Dilara'nın otopsi için Adli Tıp Kurumu'na gönderilen cenazesini almaya gidenlerden kuzeni Gamzenur Akyel,"Melek gibiydi, iyi bir insandı. Müvekkili, bir kadını öldürmüşse o davaya bile bakmıyordu. Çok hassastı, çok duyarlıydı bu konularda. O kadar iyi bir insandı. Çok acılıyız"dedi.

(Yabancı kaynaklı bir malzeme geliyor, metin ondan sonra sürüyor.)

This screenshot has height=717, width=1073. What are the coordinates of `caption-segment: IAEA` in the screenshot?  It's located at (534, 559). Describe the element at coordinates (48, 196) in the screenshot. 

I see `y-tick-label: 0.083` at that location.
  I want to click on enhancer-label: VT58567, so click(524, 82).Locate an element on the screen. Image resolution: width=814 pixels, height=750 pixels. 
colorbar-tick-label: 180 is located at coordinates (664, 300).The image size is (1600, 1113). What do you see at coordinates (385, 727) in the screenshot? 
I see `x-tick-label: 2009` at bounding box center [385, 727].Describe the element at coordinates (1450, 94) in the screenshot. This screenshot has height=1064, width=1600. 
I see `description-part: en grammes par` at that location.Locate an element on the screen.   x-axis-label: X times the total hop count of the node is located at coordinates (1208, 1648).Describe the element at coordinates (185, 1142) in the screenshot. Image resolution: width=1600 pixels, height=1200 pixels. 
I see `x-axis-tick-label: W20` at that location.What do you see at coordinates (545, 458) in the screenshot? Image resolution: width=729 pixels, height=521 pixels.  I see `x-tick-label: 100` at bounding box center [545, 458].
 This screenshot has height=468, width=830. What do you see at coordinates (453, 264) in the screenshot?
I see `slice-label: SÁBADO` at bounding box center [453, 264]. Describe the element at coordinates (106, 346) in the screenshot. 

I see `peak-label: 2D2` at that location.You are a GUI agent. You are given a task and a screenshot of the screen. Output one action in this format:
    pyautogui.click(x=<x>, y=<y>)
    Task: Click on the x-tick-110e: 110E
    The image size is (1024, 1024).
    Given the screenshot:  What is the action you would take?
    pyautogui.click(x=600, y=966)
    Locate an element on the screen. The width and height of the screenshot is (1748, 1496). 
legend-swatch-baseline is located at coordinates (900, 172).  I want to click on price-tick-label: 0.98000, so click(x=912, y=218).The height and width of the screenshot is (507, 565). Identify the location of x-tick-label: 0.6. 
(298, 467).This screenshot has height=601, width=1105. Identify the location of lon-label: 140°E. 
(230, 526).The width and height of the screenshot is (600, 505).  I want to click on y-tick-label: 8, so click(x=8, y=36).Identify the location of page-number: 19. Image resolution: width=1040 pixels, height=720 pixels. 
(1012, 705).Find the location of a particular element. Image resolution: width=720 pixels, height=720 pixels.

"TÜM MALINI ALMAK İÇİN İMZA ATTIRMAYA ÇALIŞTI"Dilara Yıldız'ın kardeşi Merve Yıldız ise yaşananları şöyle anlattı: "Günler öncesinden, ultra güvenlikli olarak kiralanan sitenin içine giriyor, kapısını kırıyor. Dairesinde kalıyor, tehdit ediyor ve bu kişinin uzaklaştırma kararı var. Ablamın memleketten dönmesini bekliyor günlerce. Ablam memleketten dönüyor, kapıda yakalıyor. Sonra bir şekilde ablam onu kandırıp buraya getiriyor çünkü o burayı bilmiyor. Ablam Tuzla'yı biliyor. Kendisi uzman çavuş. Polis karakolunun burada olduğunu biliyor ablam. Kurtulmak için geliyor çünkü silahı kafasına dayayıp tüm malını almak için imza attırmaya çalışıyor evde.""Ablam imza atmıyor senede. Kurtulmak için getiriyor belki biri görür diye. Kendisi zaten uzman çavuş değilmiş. Ablam onu ailesinin fuhuş çetesine üye olduğunu öğrendiği için bıraktı. Ayrıldı ondan ama o ablamın peşini bırakmadı.""Ablam defalarca şikayetçi oldu. Fakat biz hiçbir kadınımızı koruyamadığımız gibi, benim ablamı da koruyamadık. Türk milleti olarak şimdi sesimizi duyurma zamanı.""Benim ablamın sesi olun. Defalarca şikayet etti, 'Seni kana boğacağım.' mesajları vardı. Ama tutuklamadılar. Hiçbir önlem almadılar. Benim ablam avukat onlarca kadının hakkını savundu. Güçsüz kadınların yanında oldu. Ama biz ablamı koruyamadık."